** Opening Supplied records block **

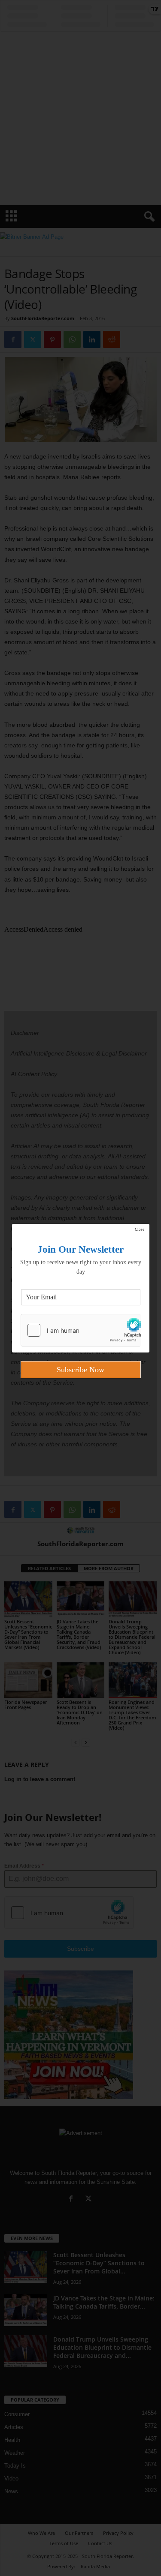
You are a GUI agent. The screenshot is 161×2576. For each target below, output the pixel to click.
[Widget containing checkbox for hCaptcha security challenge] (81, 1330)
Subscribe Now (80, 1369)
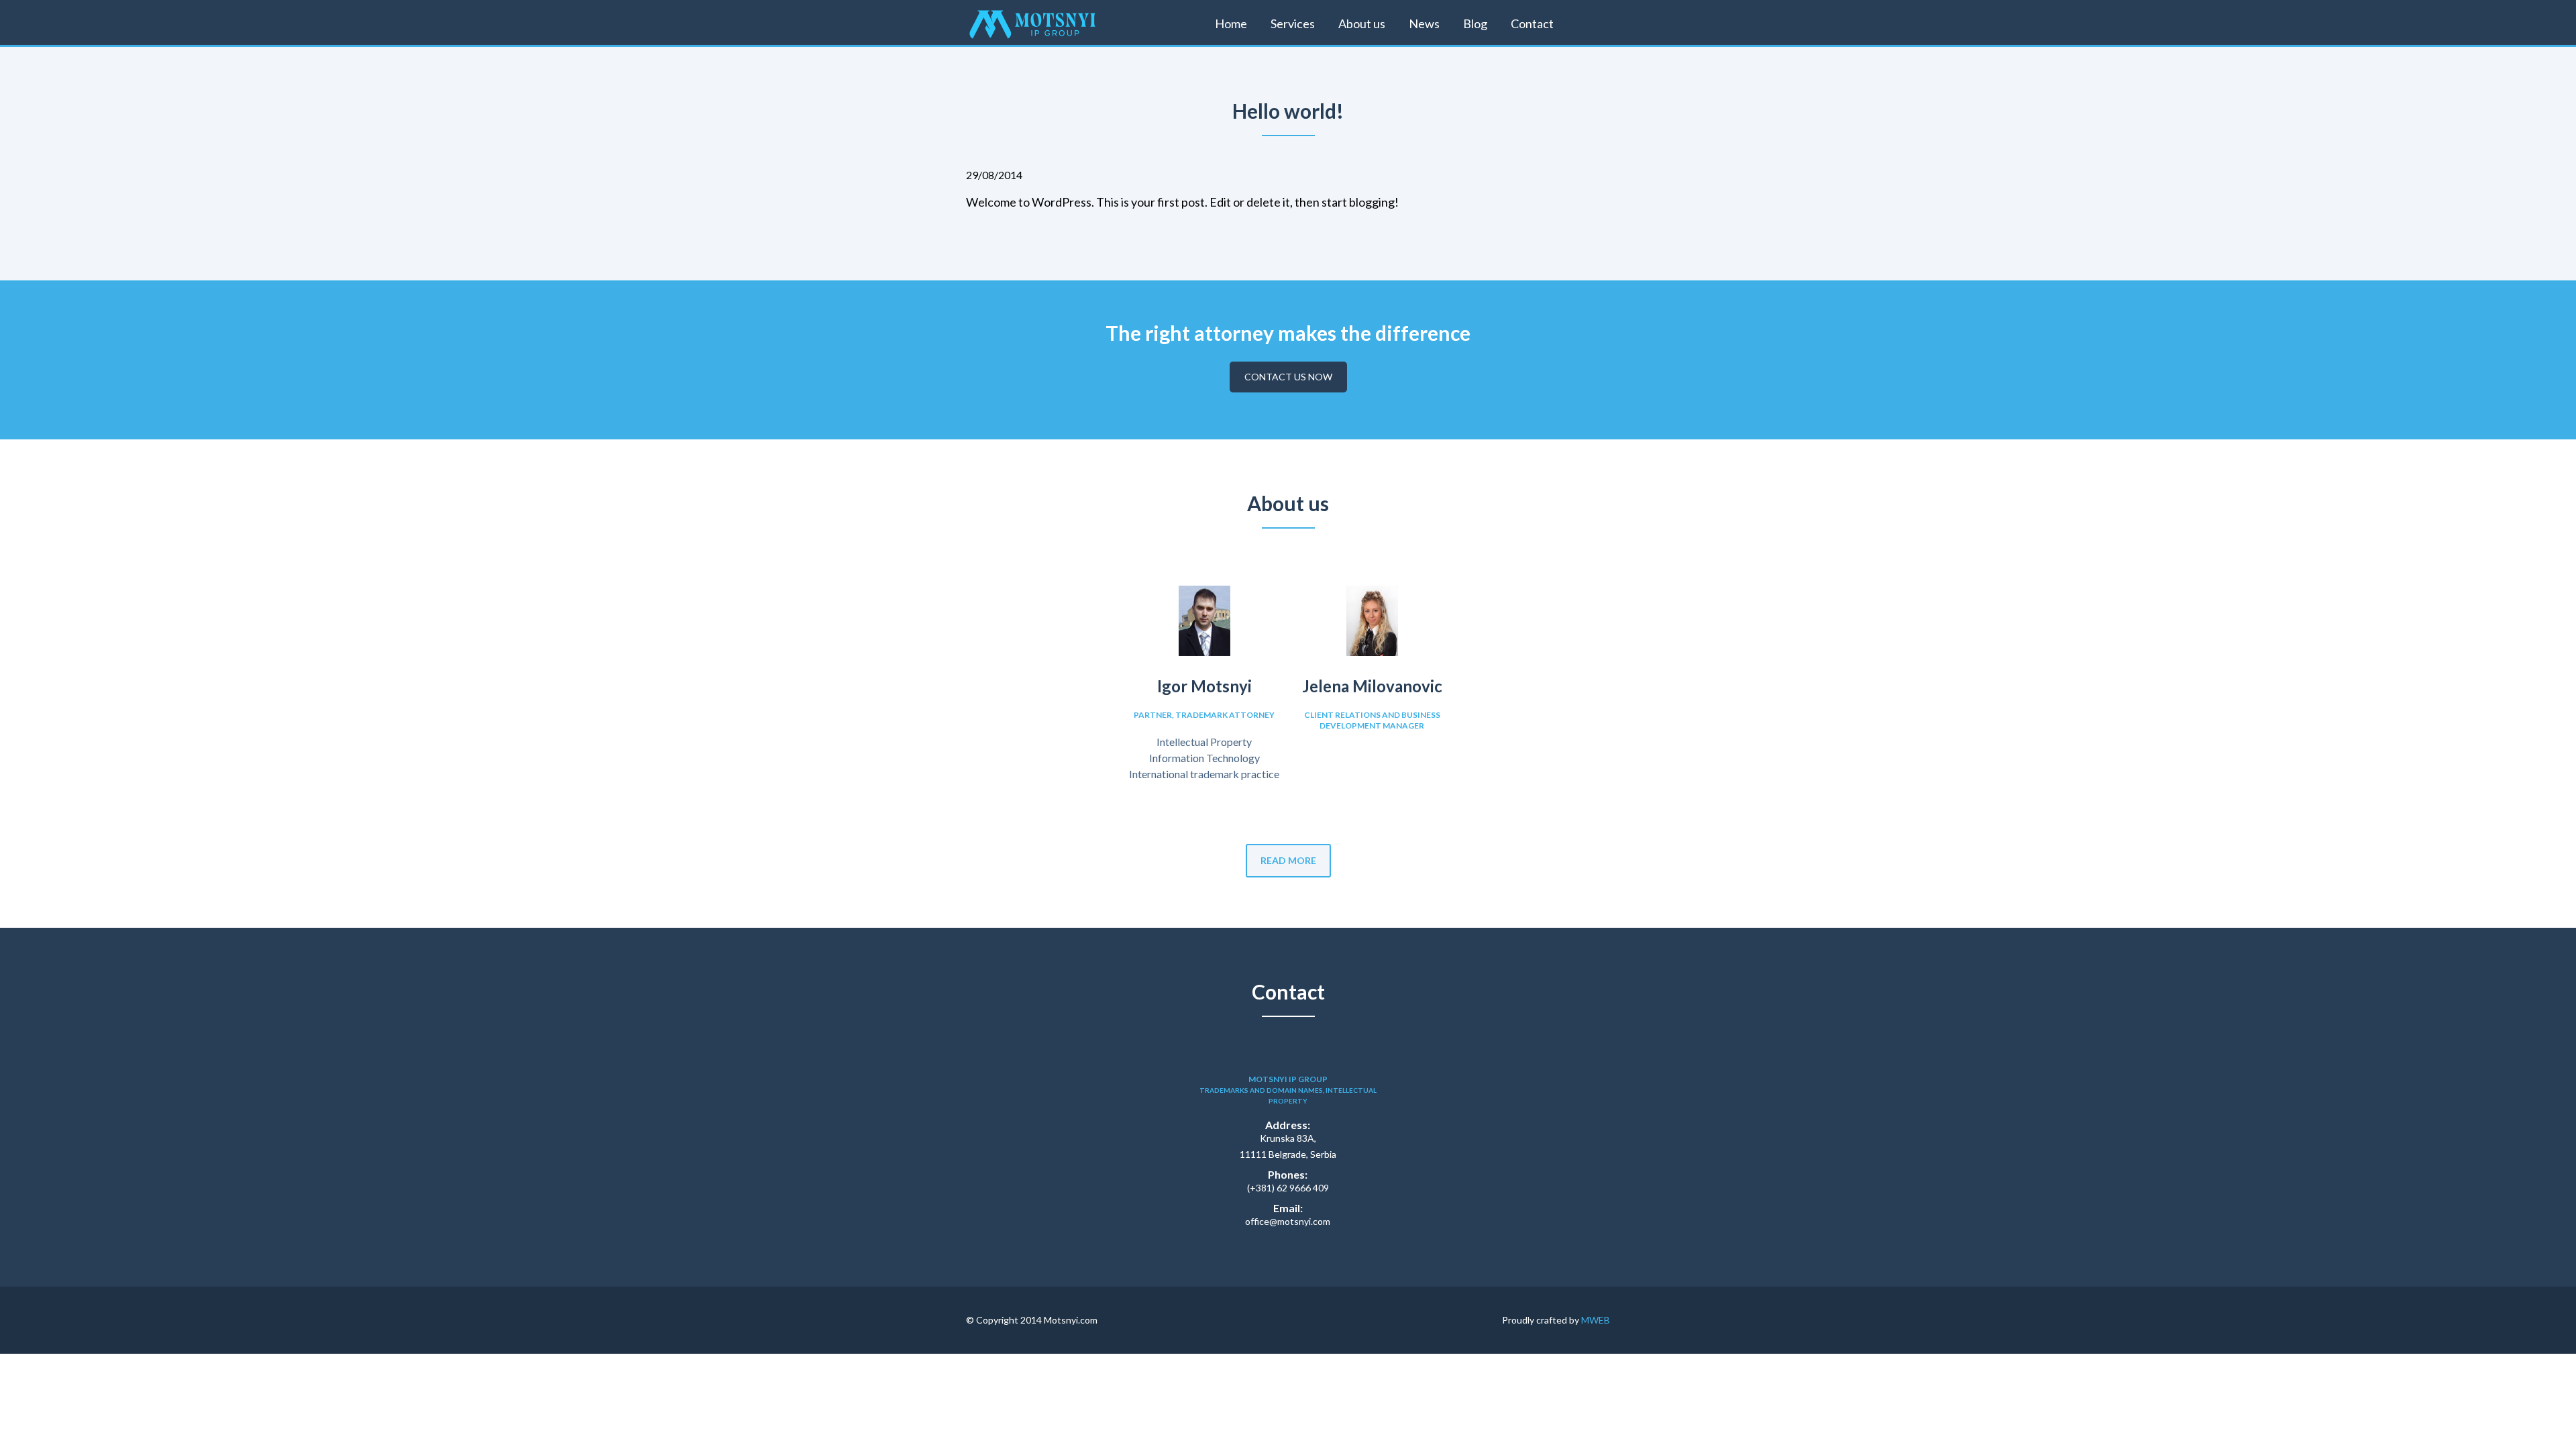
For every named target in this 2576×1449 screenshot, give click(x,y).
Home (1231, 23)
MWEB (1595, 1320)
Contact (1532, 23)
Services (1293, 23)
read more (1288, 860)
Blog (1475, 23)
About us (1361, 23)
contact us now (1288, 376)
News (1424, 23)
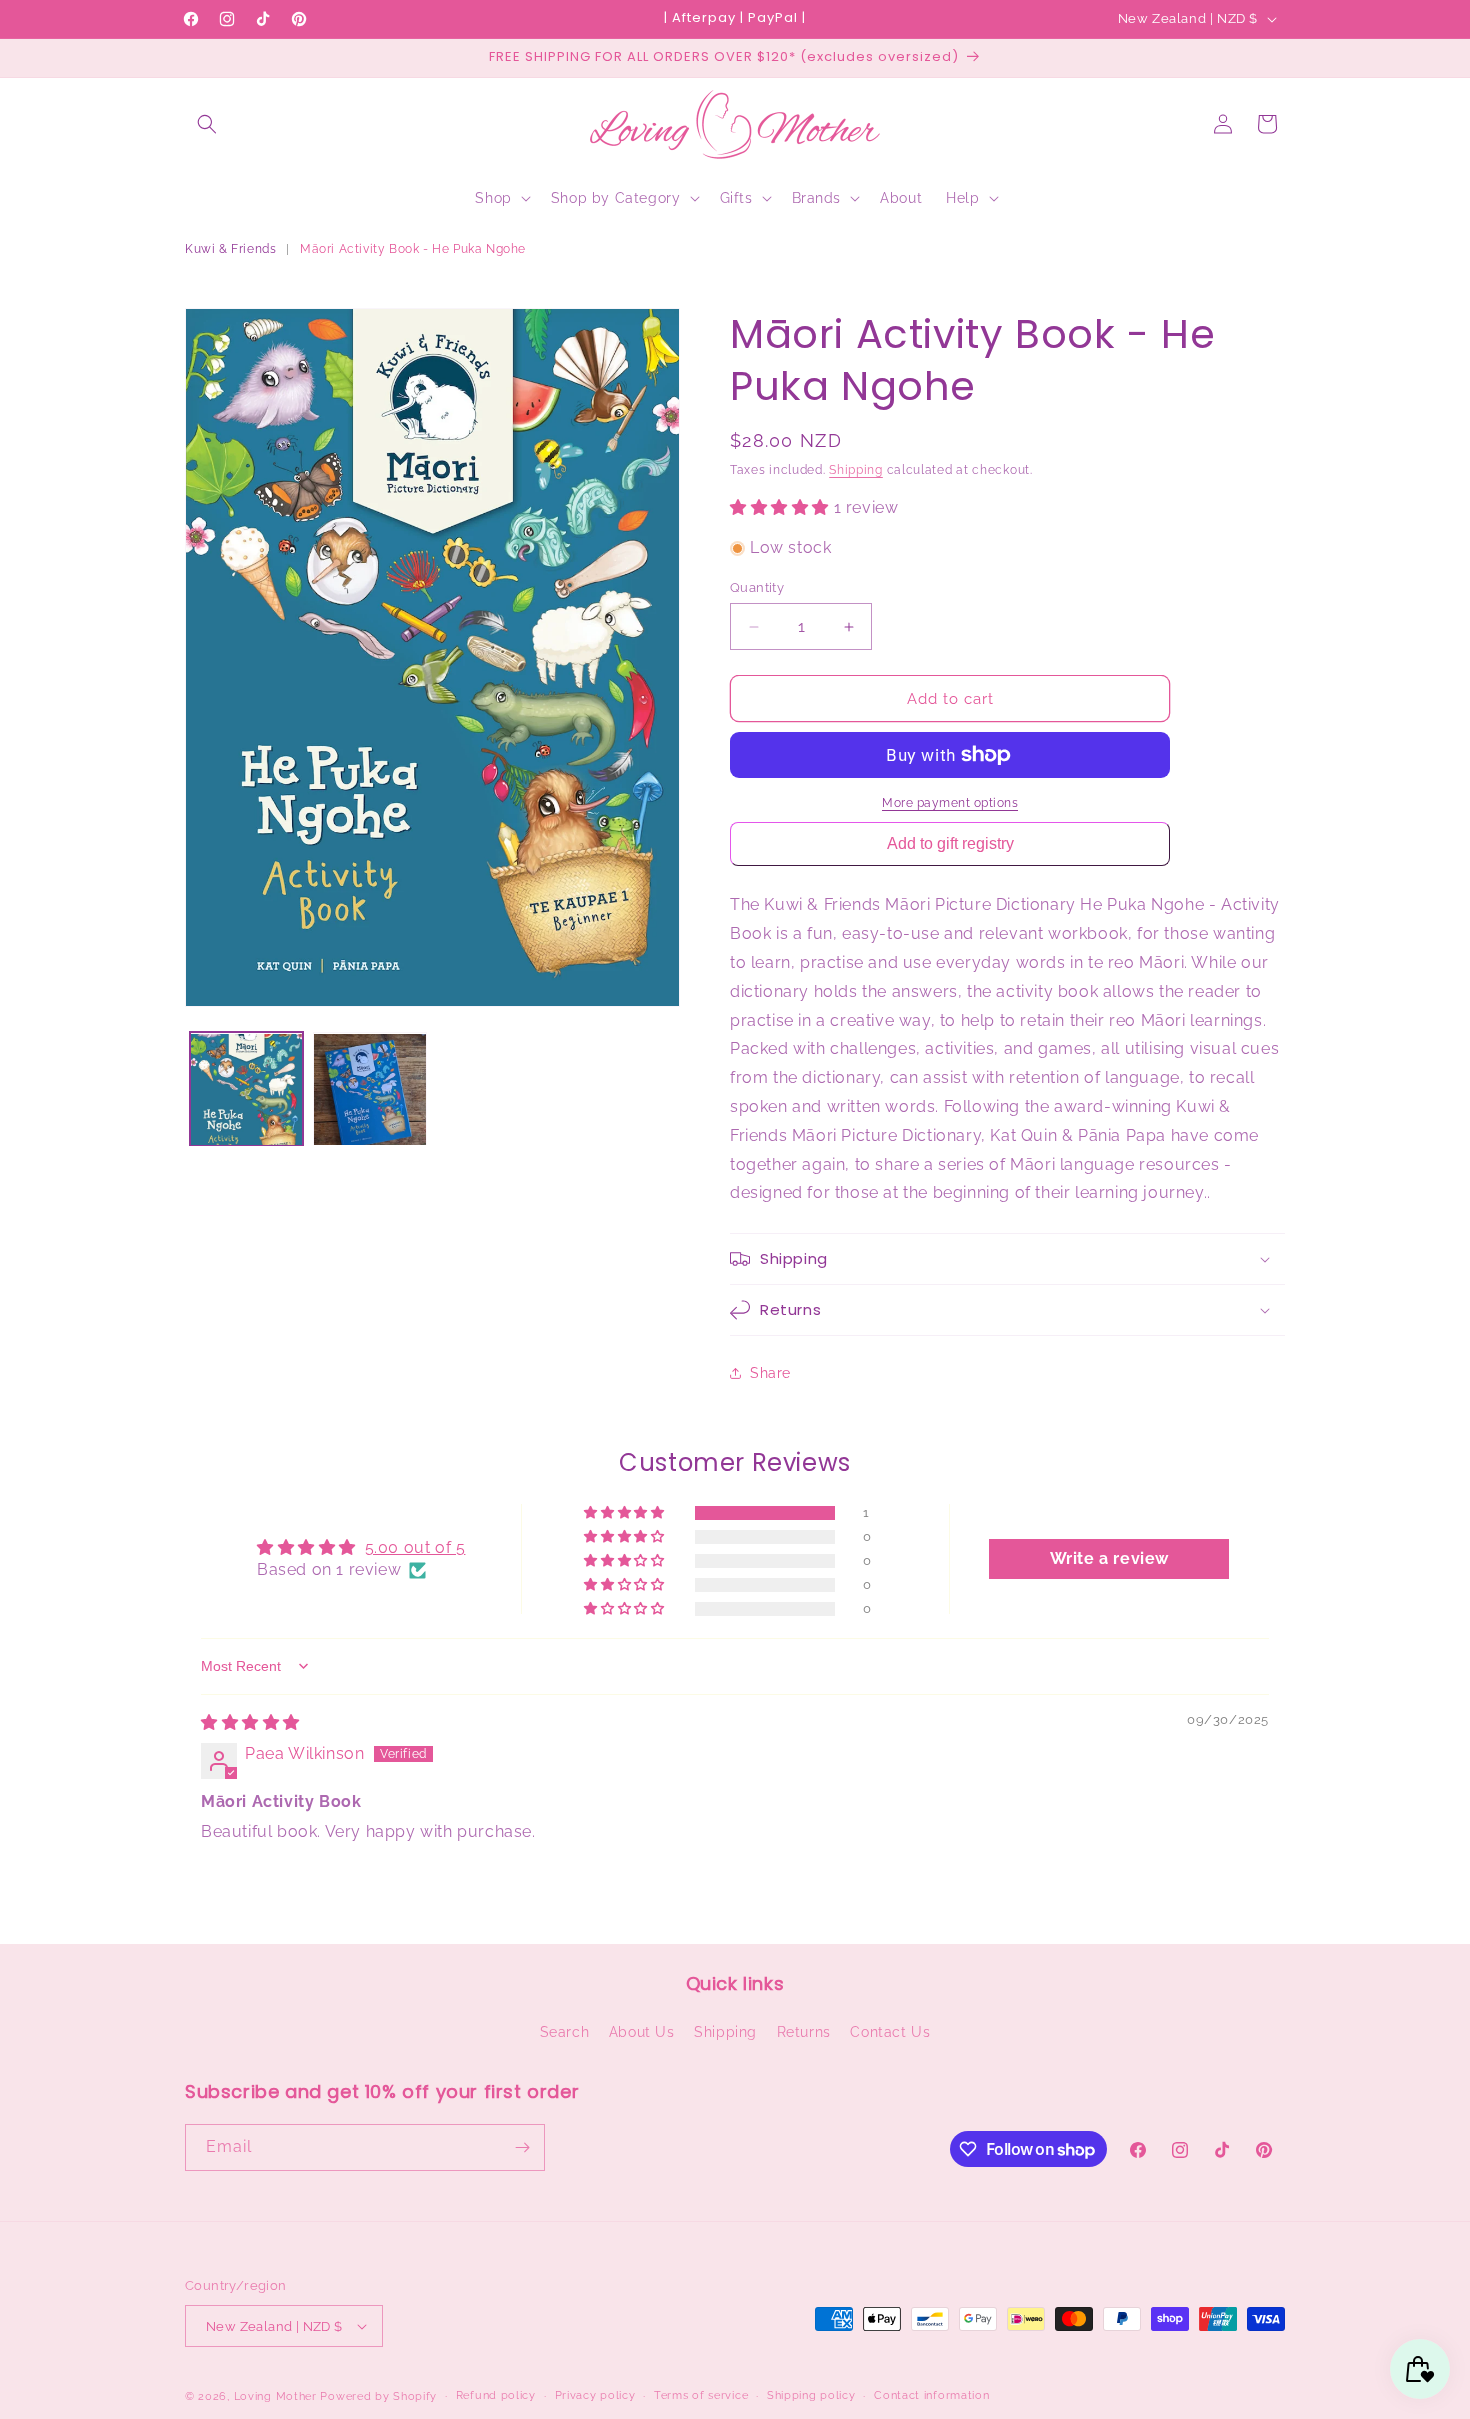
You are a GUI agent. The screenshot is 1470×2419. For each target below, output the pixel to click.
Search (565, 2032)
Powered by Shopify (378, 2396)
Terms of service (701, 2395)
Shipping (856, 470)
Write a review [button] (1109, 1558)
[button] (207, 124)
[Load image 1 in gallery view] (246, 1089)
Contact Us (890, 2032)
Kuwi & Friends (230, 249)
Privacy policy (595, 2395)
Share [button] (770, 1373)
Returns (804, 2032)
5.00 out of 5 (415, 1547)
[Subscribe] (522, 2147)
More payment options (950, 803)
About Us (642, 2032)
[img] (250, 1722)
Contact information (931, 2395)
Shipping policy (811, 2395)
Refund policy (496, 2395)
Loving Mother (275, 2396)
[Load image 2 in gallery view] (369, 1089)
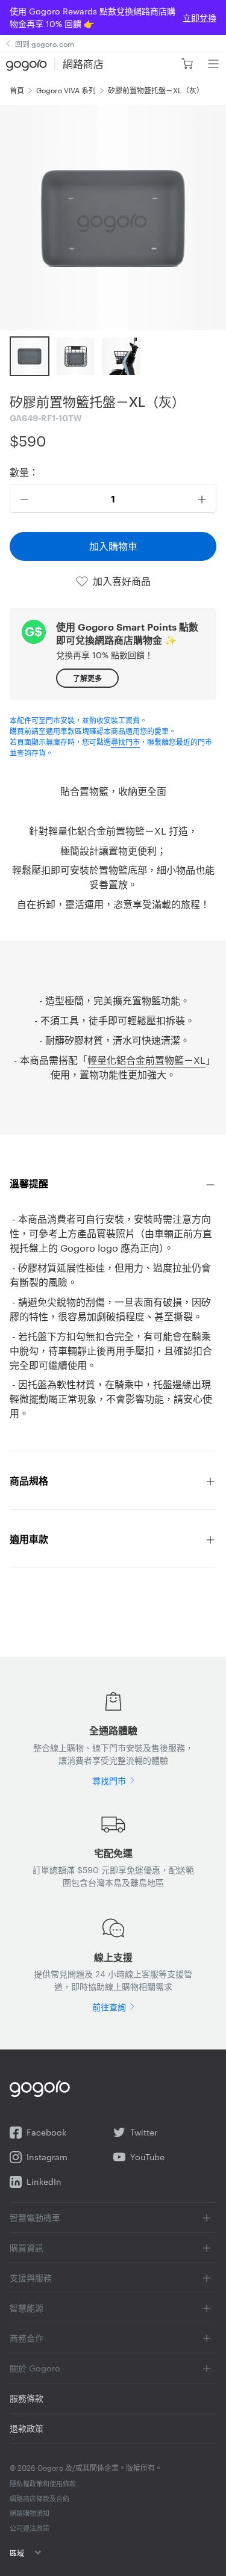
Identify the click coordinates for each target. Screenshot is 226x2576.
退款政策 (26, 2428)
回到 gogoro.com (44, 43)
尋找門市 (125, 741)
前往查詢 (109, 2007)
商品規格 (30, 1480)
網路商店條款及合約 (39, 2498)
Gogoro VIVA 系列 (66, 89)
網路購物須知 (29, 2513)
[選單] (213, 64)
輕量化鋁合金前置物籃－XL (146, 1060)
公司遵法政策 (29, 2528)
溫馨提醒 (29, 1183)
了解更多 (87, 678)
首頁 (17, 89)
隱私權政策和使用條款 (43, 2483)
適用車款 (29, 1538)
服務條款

** Closing Supplied records block **

Reproduce the entries exactly, from the line with "Refund policy (496, 2395)" to the line with "隱私權政策和使用條款 (43, 2483)", both lines included, keeping no pictures.

Refund policy (496, 2395)
Loving Mother (275, 2396)
[Load image 2 in gallery view] (369, 1089)
Identify the click coordinates for each target. Screenshot is 226x2576.
退款政策 (26, 2428)
回到 gogoro.com (44, 43)
尋找門市 (125, 741)
前往查詢 (109, 2007)
商品規格 (30, 1480)
網路商店條款及合約 (39, 2498)
Gogoro VIVA 系列 (66, 89)
網路購物須知 (29, 2513)
[選單] (213, 64)
輕量化鋁合金前置物籃－XL (146, 1060)
公司遵法政策 (29, 2528)
溫馨提醒 (29, 1183)
了解更多 (87, 678)
首頁 (17, 89)
隱私權政策和使用條款 (43, 2483)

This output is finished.